Text section>
______
Registered: 08/04/09
Originally Posted By: joemikeb
Withheld pay is NOT an offset to earnings which would appear in the Income Statement. Withheld or otherwise unpaid debts such as pay, outstanding loans, unpaid dividends to stockholders, unsold inventory, etc appear on the Balance Sheet as a direct offset to the CURRENT NET VALUE of the company.

First, a brief tutorial in double-entry bookkeeping:
  • Every entry in a company's books of account has a debit side and a credit side.
  • Debits ALWAYS equal credits!
  • That's why books balance. smile
  • Debits increase assets, decrease liabilities, or are expenses.
  • Credits increase liabilities, decrease assets, or are income.
In the instance we're discussing, the debit side of the entry records the currently paid 80% and the deferred 20% as current payroll expense, and the credit side decreases cash by the 80% and creates a current liability, accrued payroll, to account for the 20%; the deferred payment of the 20% doesn't negate its immediate recognition as an expense in the company's books of account.

"Current Net Value" may be an analysts term that I've never heard, but there's no such term in financial accounting.

The accrued payroll impacts the company's CURRENT POSITION...its all-important ratio of current assets to current liabilities (although in this instance the unspent cash has an equal and opposite effect).

Originally Posted By: joemikeb
Typically the first, and in surprisingly many (most?) cases ONLY, thing a banker considering a loan or an investor considering a stock purchase or sale looks at is the Balance Sheet. Personally I have never understood that since the Income Statement, Profit and Loss, and/or Cash Flow statements present a picture of performance over time while the Balance Sheet is a static snapshot of the company at a given point in time. But the Balance Sheet rules with all but the most sophisticated investors. As I said the market is not always rational.

You've just called an awful lot of experienced professional bankers and investors "unsophisticated" and "irrational", and I'll differ with you on it...very strongly.

In the contexts of lending and investing, historical earnings are nice to know, but they're water under the bridge...more or less useless other than for gaining perspective on current earnings, projected earnings are pie in the sky, and cash flow is only part of the picture.

While I'd NEVER lend money to or invest it in a company without looking at all of its financial statements, its balance sheet is what I'd look at first; in a nutshell, it tells both WHAT AND WHERE THE COMPANY IS and HOW IT'S BEEN MANAGED, and it overrides all else in terms of being worthy of consideration.

I've run across any number of companies whose statements of profit & loss and cash flow would have you emptying your pockets, but whose balance sheets immediately revealed that they were teetering on the edge of insolvency, if not already over the it.

That "static snapshot of the company at a given point in time" is what bankers and investors are, as the case may be, banking on or investing in.

Originally Posted By: joemikeb
You have to read all the various financial statements to get a true picture of a company's performance and often not all of those statements are available to the public and what is available is not the set of books that is seen by the IRS or used to actually run the company. Remember there are at least three sets of books in large institutions.
______
Required work>
a) Summarize the accounting post in two sentences.
b) Write the next part of the accounting post, starting after its last sentence.
You won't need the records for this.

Extracted records>
______
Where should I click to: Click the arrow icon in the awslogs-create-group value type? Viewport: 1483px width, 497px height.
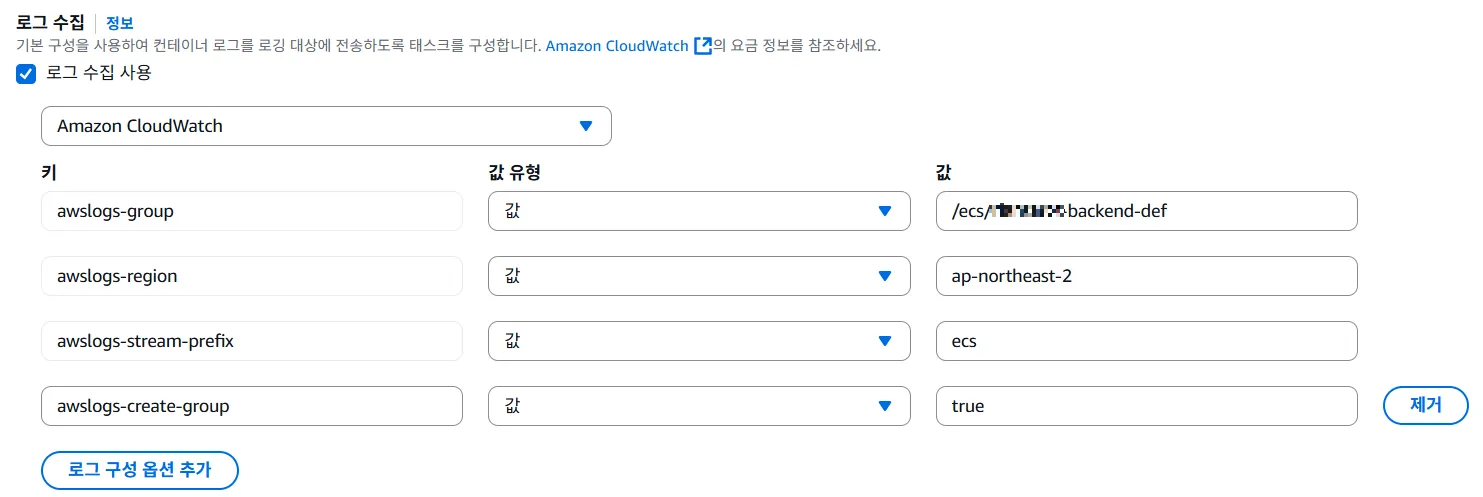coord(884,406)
______
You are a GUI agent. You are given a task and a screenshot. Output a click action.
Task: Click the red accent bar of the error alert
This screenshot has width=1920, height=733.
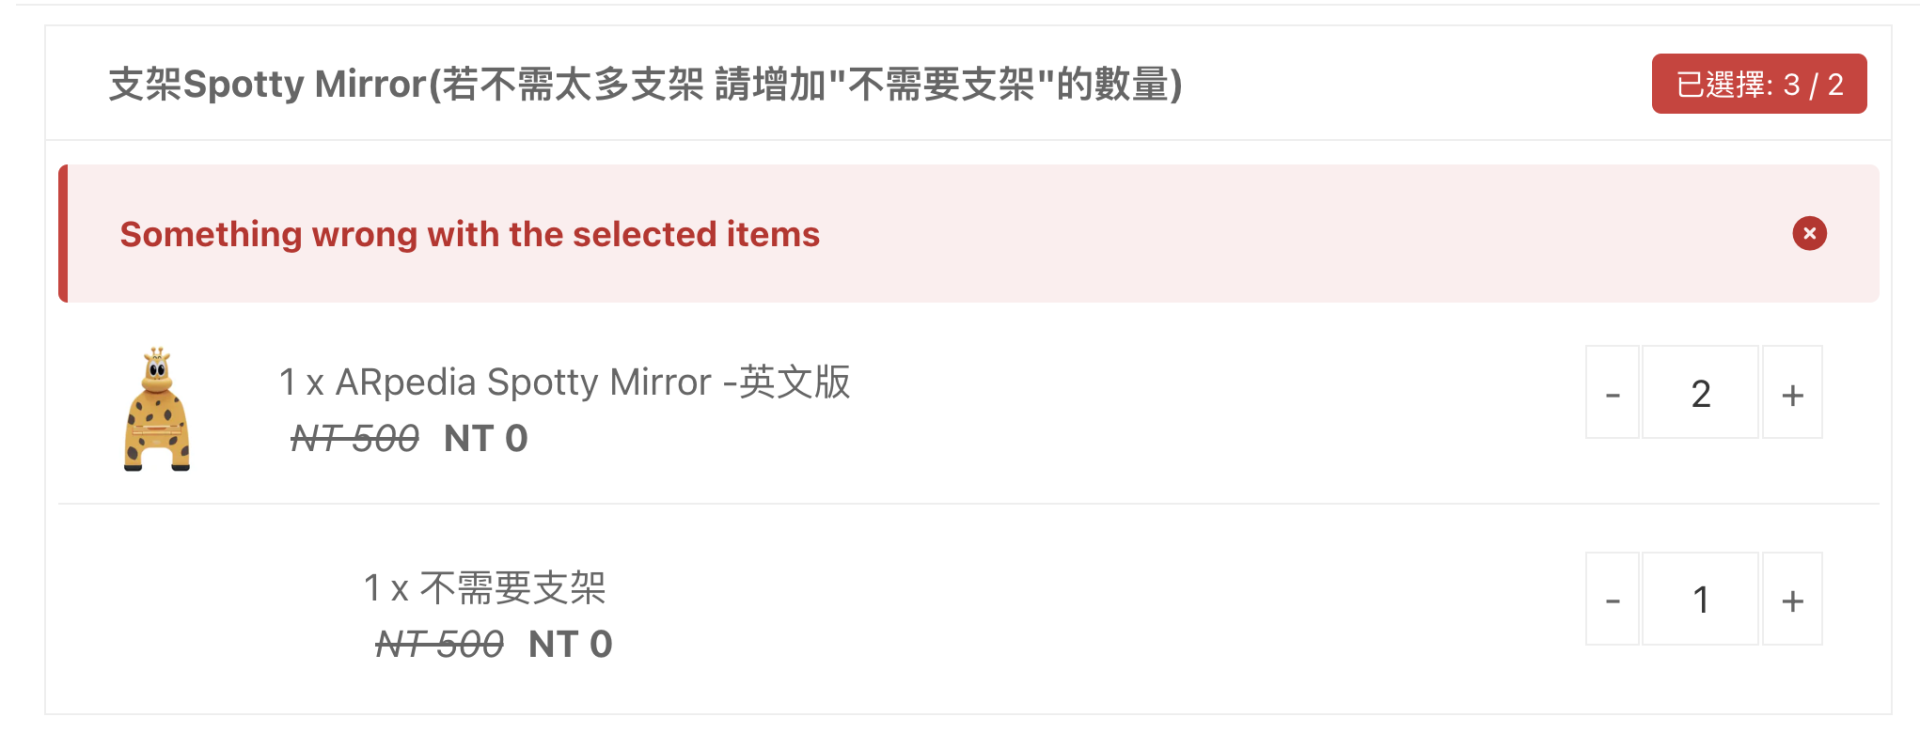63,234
______
Task-by-task answers>
a) The accounting post explains that under double-entry bookkeeping, deferred pay is recorded at once as current payroll expense, and the unpaid share is carried as a current liability called accrued payroll. A reply to joemikeb argues that lenders and investors are right to look first at a company's balance sheet, because it shows what and where the company is and how it has been managed.

b)
I'll take issue with the way that's stated, if not its substance.

A company has only ONE set of books, and from it, its balance sheet and statements of profit & loss and cash flow, the financial statements used to run it on a day to day basis, are derived in more or less detail depending upon the use to which they're to be put.

The balance sheet is the same one that's given to IRS on a company's Form 1120, U.S. Corporation Income Tax Return; IRS doesn't get a statement of cash flow.

A company's profit & loss statements for book and IRS purposes may differ, but there's no special set of books involved.

The differences, which result from differences between what constitutes income and expense according to Generally Accepted Accounting Principles and as seen by IRS, i.e. as stipulated in the Internal Revenue code, are reconciled in Schedule M-1 or M-3 (depending on the size of the company) of the company's Form 1120.

By way of example, the most common Schedule M-1/3 entry in my experience (and I"ll guess in that of all others too) is depreciation resulting from a quicker write-off of assets for tax purposes than for financial accounting purposes.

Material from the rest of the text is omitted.